◆ Problem description
Reproduce all of the records below, substituting "Screenshot size" for every occurrence of "Screen dimensions" and leaving everything else unchanged.
== == ==
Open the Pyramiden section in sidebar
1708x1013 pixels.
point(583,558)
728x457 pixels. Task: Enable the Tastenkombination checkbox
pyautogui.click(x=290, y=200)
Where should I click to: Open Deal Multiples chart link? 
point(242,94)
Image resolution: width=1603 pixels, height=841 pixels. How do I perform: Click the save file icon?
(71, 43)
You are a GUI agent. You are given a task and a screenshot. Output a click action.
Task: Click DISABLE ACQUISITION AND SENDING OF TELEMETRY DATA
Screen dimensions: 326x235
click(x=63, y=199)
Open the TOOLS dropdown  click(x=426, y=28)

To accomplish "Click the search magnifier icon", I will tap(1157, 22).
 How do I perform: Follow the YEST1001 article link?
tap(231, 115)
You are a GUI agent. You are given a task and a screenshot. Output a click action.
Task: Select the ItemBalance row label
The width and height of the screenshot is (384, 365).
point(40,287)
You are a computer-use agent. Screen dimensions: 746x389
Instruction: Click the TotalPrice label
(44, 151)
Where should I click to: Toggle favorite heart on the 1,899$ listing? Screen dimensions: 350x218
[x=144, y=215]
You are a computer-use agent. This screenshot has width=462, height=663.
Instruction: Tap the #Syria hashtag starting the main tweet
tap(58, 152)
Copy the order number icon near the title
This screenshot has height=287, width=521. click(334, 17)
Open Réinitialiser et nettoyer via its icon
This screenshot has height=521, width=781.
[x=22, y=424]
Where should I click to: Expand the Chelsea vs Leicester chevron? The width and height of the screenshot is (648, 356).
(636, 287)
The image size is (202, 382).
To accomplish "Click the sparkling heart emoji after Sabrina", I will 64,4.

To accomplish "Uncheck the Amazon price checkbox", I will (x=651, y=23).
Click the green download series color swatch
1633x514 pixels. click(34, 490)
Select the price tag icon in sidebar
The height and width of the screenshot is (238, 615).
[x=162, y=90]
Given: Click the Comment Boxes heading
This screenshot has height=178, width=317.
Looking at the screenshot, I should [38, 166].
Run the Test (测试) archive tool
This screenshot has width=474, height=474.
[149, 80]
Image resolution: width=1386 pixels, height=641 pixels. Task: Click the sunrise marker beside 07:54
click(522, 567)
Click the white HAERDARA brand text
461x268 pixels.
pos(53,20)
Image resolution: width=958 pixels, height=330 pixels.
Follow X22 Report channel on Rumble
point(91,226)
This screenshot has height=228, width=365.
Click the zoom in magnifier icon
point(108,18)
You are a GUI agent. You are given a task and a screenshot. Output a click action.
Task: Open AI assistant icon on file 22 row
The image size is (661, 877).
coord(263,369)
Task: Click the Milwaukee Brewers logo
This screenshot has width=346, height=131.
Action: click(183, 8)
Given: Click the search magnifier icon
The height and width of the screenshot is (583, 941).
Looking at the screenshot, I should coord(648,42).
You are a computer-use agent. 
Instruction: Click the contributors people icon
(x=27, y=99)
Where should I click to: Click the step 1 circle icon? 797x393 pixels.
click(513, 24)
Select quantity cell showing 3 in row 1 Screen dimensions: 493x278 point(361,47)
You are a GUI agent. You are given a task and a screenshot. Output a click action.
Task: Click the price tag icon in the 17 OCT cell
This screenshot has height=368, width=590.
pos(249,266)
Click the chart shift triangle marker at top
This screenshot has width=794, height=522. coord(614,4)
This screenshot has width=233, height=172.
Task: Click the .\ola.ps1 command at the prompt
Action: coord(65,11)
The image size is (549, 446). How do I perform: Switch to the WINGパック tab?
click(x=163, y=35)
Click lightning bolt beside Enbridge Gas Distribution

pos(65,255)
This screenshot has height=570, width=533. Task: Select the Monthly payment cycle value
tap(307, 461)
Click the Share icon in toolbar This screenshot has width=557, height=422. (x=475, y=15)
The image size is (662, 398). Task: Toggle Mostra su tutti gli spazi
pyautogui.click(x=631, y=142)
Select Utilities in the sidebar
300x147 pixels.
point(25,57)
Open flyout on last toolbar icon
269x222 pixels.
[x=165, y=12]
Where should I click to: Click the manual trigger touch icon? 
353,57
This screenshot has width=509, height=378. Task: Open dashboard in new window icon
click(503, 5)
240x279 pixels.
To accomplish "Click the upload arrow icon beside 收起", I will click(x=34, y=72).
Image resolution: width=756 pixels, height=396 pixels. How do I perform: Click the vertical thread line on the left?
== == ==
◆ Reply
Open the Pyramiden section in sidebar
1708x1013 pixels.
point(583,558)
728x457 pixels. Task: Enable the Tastenkombination checkbox
pyautogui.click(x=290, y=200)
Where should I click to: Open Deal Multiples chart link? 
point(242,94)
Image resolution: width=1603 pixels, height=841 pixels. How do I perform: Click the save file icon?
(71, 43)
You are a GUI agent. You are given a task and a screenshot. Output a click action.
Task: Click DISABLE ACQUISITION AND SENDING OF TELEMETRY DATA
Screenshot size: 326x235
click(x=63, y=199)
Open the TOOLS dropdown  click(x=426, y=28)

To accomplish "Click the search magnifier icon", I will tap(1157, 22).
 How do I perform: Follow the YEST1001 article link?
tap(231, 115)
You are a GUI agent. You are given a task and a screenshot. Output a click action.
Task: Select the ItemBalance row label
The width and height of the screenshot is (384, 365).
point(40,287)
You are a computer-use agent. Screenshot size: 746x389
Instruction: Click the TotalPrice label
(44, 151)
Where should I click to: Toggle favorite heart on the 1,899$ listing? Screenshot size: 350x218
[x=144, y=215]
You are a computer-use agent. This screenshot has width=462, height=663.
Instruction: Tap the #Syria hashtag starting the main tweet
tap(58, 152)
Copy the order number icon near the title
This screenshot has height=287, width=521. click(334, 17)
Open Réinitialiser et nettoyer via its icon
This screenshot has height=521, width=781.
[x=22, y=424]
Where should I click to: Expand the Chelsea vs Leicester chevron? The width and height of the screenshot is (648, 356).
(636, 287)
The image size is (202, 382).
To accomplish "Click the sparkling heart emoji after Sabrina", I will 64,4.

To accomplish "Uncheck the Amazon price checkbox", I will (x=651, y=23).
Click the green download series color swatch
1633x514 pixels. click(34, 490)
Select the price tag icon in sidebar
The height and width of the screenshot is (238, 615).
[x=162, y=90]
Given: Click the Comment Boxes heading
This screenshot has height=178, width=317.
Looking at the screenshot, I should [38, 166].
Run the Test (测试) archive tool
This screenshot has width=474, height=474.
[149, 80]
Image resolution: width=1386 pixels, height=641 pixels. Task: Click the sunrise marker beside 07:54
click(522, 567)
Click the white HAERDARA brand text
461x268 pixels.
pos(53,20)
Image resolution: width=958 pixels, height=330 pixels.
Follow X22 Report channel on Rumble
point(91,226)
This screenshot has height=228, width=365.
Click the zoom in magnifier icon
point(108,18)
You are a GUI agent. You are given a task and a screenshot. Output a click action.
Task: Open AI assistant icon on file 22 row
The image size is (661, 877).
coord(263,369)
Task: Click the Milwaukee Brewers logo
This screenshot has width=346, height=131.
Action: click(183, 8)
Given: Click the search magnifier icon
The height and width of the screenshot is (583, 941).
Looking at the screenshot, I should coord(648,42).
You are a computer-use agent. 
Instruction: Click the contributors people icon
(x=27, y=99)
Where should I click to: Click the step 1 circle icon? 797x393 pixels.
click(513, 24)
Select quantity cell showing 3 in row 1 Screenshot size: 493x278 point(361,47)
You are a GUI agent. You are given a task and a screenshot. Output a click action.
Task: Click the price tag icon in the 17 OCT cell
This screenshot has height=368, width=590.
pos(249,266)
Click the chart shift triangle marker at top
This screenshot has width=794, height=522. coord(614,4)
This screenshot has width=233, height=172.
Task: Click the .\ola.ps1 command at the prompt
Action: coord(65,11)
The image size is (549, 446). How do I perform: Switch to the WINGパック tab?
click(x=163, y=35)
Click lightning bolt beside Enbridge Gas Distribution

pos(65,255)
This screenshot has height=570, width=533. Task: Select the Monthly payment cycle value
tap(307, 461)
Click the Share icon in toolbar This screenshot has width=557, height=422. (x=475, y=15)
The image size is (662, 398). Task: Toggle Mostra su tutti gli spazi
pyautogui.click(x=631, y=142)
Select Utilities in the sidebar
300x147 pixels.
point(25,57)
Open flyout on last toolbar icon
269x222 pixels.
[x=165, y=12]
Where should I click to: Click the manual trigger touch icon? 
353,57
This screenshot has width=509, height=378. Task: Open dashboard in new window icon
click(503, 5)
240x279 pixels.
To accomplish "Click the upload arrow icon beside 收起", I will click(x=34, y=72).
Image resolution: width=756 pixels, height=396 pixels. How do I perform: Click the vertical thread line on the left?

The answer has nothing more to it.